Direction 1
Reproduce, unchanged, the lines of the records from the line containing "Given: Open the 1 adulto, econômica dropdown" through the line containing "Looking at the", both included.

━━━━━ Source text

This celebrated English singer was the daughter of Carl Weichsel, a native of Freiberg in Saxony, and principal clarinet at the King’s Theater. Her mother was for several years a favorite singer at Vauxhall Gardens, London, and elsewhere. Elizabeth was born in London, probably in 1768. She and her brother Carl were from the earliest possible moment trained to music, and on March 10, 1774, performed on the pianoforte and violin at their mother’s benefit concert at the Haymarket Theater. At fourteen years old she appeared as a singer at Oxford, and at sixteen became the wife of James Billington, a double bass player. Immediately after their marriage they went to Dublin, where Mrs. Billington commenced her career as a stage singer in the opera of “Orfeo ed Euridice.”
On her return to London she obtained a trial engagement of twelve nights at Covent Garden, where she appeared February 13, 1786, as Rosetta in “Love in a Village.” Her success was such that the managers immediately engaged her for the remainder of the season at a large salary. She speedily attained a position at the Concert of Ancient Music, where she disputed with Mara for supremacy. Mrs. Billington remained in England until 1794, when she went with her husband and brother to Italy. At Naples Sir William Hamilton, the English ambassador, induced Mrs. Billington and her brother to perform in private before the King, who immediately prevailed on Mrs. Billington to sing in public at the San Carlo Theater. Accordingly in May, 1794, she made her appearance there in Francesco Bianchi’s opera “Inez di Castro,” written expressly for her. Her success was complete, but her triumph was suddenly interrupted by the death of her husband. On renewing her performances she met with the most favorable reception, and sang successively in operas composed for her by Paisiello, Paer, and Himmel.

━━━━━━━━━━
━━━━━ Given data

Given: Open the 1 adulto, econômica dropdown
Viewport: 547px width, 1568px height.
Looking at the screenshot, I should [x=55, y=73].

━━━━━━━━━━
━━━━━ Given data

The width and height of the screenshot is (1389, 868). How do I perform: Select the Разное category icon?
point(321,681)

━━━━━━━━━━
━━━━━ Given data

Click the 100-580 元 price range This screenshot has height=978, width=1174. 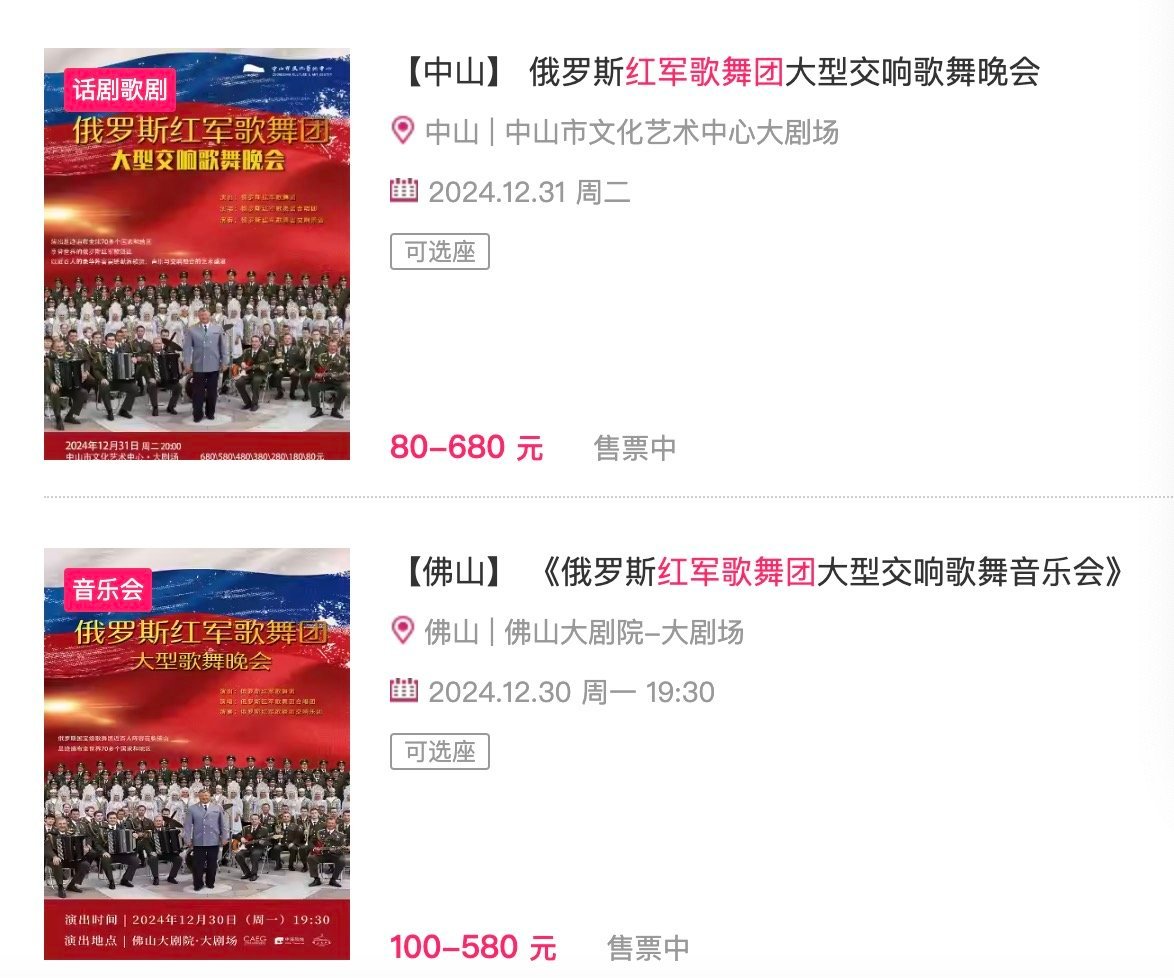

━━━━━━━━━━

Direction 2
From the biography of Elizabeth Billington, list every composer named as having written an opera for her.

Complete output 1
Given: Open the 1 adulto, econômica dropdown
Viewport: 547px width, 1568px height.
Looking at the screenshot, I should [x=55, y=73].

Complete output 2
Francesco Bianchi, Paisiello, Paer, Himmel